Although Swin-PANet achieves better performance compared with some state-of-the-art methods, the proposed network still has limitation in the ability of transfer learning. As shown in Table 2, Swin-PANet is implemented on another dataset such as ISIC 2016, and achieves the performance of 90.68% and 84.06% in terms of Dice and IoU metrics. Compared with some special designed methods such as FAT-Net [42], Ms RED [43], and BAT [44], Swin-PANet has an immense gap in performance of skin lesion segmentation. How to make Swin-PANet perform well in different segmentation tasks is a challenging task, and we believe the backbone ability of Swin Transformer and the potential of the combination of Transformer and CNNs can make this task possible.

5. Conclusions

In this paper, we proposed a novel network structure with the combination of two algorithms, called Swin-PANet, following the coarse-to-fine strategy and dual supervision strategy, and aimed to perform accurate segmentation of medical images including the challenging tasks of cell segmentation and skin lesion segmentation. The proposed Swin-PANet can be utilized for computer-aided diagnosis (CAD) of skin cancer to improve the segmentation efficiency and accuracy, considered as a significant technique for the accurate screening of diseased or abnormal area of patients to assist doctors to better evaluate disease and optimize prevention measures.

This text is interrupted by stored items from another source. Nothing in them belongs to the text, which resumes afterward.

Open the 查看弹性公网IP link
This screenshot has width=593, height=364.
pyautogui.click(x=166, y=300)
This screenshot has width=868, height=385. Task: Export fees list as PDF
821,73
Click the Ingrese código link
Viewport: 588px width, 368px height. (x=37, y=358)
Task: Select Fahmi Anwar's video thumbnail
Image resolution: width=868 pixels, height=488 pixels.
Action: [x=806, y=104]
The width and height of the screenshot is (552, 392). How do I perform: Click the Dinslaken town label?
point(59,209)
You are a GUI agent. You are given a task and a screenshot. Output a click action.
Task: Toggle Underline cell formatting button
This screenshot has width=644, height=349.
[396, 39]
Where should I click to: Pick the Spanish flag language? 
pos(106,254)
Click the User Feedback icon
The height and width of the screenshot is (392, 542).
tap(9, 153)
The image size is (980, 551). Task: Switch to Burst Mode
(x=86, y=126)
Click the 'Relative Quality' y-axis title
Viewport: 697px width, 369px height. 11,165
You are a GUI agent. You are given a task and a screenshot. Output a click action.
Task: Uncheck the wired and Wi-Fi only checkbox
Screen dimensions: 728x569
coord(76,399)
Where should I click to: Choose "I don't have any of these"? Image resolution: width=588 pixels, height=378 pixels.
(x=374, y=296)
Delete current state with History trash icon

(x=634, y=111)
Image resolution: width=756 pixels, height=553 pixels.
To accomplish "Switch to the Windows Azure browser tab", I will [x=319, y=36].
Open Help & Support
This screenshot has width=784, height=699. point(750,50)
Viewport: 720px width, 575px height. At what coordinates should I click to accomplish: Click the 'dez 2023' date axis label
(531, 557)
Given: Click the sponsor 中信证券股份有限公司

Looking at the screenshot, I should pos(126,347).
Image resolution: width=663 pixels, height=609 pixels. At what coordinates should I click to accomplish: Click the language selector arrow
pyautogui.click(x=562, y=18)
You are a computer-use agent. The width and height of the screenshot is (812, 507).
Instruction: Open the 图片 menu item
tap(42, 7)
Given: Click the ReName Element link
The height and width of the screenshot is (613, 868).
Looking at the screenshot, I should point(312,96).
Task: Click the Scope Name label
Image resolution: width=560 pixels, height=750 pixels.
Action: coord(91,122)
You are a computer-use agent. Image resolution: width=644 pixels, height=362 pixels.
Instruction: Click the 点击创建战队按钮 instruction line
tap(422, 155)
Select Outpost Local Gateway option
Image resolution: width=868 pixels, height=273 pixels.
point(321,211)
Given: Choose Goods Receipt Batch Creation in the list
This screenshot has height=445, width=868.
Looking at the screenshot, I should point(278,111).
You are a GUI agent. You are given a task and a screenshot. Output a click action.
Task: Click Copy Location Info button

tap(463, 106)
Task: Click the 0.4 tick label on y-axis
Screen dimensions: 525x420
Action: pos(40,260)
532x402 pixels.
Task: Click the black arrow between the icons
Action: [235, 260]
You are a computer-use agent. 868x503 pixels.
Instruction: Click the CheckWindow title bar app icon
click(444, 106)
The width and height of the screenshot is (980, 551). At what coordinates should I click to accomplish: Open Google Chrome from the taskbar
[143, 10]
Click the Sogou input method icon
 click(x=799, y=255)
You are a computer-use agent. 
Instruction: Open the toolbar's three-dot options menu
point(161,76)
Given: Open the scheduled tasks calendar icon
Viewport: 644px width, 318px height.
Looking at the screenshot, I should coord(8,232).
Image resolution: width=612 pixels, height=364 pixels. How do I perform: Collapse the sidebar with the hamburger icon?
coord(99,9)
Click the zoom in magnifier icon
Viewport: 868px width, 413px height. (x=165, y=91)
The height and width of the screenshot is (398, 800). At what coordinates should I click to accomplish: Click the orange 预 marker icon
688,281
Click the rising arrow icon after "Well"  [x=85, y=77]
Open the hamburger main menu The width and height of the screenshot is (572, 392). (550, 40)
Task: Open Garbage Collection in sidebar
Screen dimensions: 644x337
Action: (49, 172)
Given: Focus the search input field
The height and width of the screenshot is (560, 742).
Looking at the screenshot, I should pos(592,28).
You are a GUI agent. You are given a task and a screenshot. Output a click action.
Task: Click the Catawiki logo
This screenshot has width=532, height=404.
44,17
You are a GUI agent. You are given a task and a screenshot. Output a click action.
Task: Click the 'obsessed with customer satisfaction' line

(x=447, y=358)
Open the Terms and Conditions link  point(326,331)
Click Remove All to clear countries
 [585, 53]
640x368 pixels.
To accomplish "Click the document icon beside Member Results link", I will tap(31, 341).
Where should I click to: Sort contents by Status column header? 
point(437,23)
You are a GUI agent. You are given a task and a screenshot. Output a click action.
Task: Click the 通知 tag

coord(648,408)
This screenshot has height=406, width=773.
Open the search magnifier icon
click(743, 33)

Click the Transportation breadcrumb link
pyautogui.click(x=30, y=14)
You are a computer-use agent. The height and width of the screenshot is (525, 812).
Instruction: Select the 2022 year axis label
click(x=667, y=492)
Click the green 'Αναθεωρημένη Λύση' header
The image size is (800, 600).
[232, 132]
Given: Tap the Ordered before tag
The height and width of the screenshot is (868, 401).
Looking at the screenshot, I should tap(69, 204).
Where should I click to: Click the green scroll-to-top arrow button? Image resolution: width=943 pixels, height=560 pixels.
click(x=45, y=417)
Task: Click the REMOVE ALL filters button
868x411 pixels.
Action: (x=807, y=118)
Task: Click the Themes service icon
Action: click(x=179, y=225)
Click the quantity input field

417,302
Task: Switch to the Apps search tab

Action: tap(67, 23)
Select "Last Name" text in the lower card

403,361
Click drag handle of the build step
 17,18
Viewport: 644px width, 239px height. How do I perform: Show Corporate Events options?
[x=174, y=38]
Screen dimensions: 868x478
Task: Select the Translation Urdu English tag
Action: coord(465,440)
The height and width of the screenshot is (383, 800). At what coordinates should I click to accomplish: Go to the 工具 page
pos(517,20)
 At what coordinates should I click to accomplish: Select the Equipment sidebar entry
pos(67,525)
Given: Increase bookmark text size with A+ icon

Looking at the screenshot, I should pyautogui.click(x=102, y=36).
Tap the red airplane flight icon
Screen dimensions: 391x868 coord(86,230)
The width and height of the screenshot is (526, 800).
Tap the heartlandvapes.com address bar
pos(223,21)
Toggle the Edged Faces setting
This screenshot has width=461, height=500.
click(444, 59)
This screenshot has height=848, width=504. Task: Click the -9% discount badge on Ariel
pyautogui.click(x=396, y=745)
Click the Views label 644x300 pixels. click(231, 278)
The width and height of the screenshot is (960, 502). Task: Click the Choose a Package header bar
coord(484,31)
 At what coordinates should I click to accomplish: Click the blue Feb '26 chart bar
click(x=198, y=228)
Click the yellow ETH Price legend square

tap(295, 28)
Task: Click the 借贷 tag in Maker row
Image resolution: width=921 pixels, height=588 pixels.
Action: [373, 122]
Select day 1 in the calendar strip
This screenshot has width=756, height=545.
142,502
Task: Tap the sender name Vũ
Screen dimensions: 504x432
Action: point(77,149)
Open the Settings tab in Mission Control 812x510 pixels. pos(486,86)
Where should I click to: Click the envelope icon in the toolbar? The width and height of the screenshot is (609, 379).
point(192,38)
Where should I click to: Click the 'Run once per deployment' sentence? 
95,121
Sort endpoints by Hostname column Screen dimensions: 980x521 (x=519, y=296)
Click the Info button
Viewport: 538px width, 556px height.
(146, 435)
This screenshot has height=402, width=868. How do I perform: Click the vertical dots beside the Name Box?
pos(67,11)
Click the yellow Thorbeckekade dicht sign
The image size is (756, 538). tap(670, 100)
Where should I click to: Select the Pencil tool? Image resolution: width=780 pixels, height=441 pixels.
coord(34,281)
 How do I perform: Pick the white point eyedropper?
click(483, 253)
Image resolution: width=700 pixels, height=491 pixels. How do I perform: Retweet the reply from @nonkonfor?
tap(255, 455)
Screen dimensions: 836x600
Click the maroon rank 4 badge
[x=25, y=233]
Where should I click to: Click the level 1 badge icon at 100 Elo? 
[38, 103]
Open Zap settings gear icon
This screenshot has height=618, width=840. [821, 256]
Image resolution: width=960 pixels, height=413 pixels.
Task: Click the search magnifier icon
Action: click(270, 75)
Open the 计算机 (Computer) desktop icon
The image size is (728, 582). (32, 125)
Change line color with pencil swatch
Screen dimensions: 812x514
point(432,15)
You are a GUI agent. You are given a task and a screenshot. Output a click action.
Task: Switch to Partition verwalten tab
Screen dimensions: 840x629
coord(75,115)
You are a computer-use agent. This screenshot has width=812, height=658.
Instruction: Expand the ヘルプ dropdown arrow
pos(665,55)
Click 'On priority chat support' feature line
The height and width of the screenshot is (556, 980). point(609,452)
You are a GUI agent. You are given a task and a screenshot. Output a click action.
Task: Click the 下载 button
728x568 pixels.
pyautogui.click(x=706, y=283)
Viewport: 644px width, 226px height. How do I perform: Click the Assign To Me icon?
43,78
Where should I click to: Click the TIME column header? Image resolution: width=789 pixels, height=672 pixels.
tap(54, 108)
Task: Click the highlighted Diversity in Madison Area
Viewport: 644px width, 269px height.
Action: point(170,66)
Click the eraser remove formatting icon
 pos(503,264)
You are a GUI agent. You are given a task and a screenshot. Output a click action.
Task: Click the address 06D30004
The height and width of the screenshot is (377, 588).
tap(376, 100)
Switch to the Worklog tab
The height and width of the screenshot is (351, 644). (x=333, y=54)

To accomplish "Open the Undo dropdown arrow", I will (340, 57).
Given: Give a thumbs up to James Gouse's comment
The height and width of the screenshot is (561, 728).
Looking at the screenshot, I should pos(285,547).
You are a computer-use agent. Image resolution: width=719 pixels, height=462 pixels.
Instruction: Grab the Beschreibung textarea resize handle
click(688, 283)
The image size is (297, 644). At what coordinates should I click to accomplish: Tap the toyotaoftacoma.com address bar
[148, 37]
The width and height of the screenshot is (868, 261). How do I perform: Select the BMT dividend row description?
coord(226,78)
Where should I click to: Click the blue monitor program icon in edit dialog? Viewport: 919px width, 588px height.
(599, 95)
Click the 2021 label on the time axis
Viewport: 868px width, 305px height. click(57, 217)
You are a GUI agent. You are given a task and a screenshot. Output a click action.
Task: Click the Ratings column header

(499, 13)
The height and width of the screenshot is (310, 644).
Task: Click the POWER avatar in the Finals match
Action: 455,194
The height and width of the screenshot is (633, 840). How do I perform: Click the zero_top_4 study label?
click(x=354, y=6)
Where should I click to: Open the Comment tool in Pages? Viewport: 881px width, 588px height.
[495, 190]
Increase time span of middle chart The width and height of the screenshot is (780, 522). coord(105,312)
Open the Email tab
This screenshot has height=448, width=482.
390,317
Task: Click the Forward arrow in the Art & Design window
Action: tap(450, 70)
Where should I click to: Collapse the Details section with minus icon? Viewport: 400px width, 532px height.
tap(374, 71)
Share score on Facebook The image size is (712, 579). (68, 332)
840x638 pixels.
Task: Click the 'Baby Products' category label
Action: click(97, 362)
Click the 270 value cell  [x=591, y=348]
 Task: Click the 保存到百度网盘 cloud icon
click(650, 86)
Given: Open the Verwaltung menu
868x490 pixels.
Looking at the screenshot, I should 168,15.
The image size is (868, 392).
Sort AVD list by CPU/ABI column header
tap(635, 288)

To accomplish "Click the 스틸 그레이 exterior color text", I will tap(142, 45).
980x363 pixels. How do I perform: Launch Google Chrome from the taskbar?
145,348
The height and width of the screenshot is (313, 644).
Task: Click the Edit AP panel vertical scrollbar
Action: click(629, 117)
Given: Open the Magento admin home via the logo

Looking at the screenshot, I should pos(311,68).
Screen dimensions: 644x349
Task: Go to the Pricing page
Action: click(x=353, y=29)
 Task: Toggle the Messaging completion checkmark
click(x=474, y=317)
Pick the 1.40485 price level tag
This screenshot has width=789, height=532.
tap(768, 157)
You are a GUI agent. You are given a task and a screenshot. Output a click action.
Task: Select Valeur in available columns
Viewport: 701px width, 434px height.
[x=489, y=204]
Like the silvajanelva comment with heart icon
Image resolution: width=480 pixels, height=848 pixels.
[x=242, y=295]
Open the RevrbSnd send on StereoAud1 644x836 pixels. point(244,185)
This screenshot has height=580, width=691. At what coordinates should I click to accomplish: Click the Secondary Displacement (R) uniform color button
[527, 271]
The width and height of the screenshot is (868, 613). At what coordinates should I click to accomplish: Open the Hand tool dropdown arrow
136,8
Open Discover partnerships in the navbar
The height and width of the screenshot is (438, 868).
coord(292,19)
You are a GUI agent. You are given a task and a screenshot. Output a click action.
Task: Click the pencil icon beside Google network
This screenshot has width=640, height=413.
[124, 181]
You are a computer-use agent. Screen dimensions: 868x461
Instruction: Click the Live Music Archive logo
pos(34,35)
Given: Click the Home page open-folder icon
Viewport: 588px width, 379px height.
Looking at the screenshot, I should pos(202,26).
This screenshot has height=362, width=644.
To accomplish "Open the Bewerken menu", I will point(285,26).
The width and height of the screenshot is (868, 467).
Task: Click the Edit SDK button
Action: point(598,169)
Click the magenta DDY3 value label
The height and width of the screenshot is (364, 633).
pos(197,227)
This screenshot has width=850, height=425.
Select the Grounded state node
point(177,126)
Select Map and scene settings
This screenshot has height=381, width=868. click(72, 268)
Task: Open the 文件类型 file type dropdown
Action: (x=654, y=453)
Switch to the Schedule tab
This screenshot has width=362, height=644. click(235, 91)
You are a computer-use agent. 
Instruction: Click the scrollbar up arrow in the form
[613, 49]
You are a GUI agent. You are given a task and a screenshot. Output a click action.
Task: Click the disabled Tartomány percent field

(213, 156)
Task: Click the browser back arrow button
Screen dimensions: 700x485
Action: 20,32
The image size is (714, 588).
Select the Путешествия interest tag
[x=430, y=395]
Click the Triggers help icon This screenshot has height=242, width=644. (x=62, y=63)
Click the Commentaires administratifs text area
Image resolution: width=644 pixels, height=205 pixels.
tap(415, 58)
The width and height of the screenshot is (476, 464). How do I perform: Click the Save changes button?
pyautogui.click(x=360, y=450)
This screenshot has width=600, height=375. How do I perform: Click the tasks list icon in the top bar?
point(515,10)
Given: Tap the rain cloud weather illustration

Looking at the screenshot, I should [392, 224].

In conclusion, the proposed Swin-PANet integrates both Swin Transformer and attention guiding decoder into prior attention network for performing intermediate learning and capturing global contextual information between pixel-level. Furthermore, an enhanced attention block is designed and proposed for utilizing feature fusion between global and local contexts along channel-wise, and better performing the coarse-to-fine strategy and enhancing attention ability of the network. Extensive experiments are conducted on three public datasets (GlaS, MoNuSeg, and ISIC 2016) for the overall evaluation of the proposed Swin-PANet. The quantitative and visual comparisons with state-of-the-art methods also demonstrate the effectiveness of the proposed Swin-PANet and excellent performance in the segmentation tasks based on our coarse-to-fine and dual supervision strategies.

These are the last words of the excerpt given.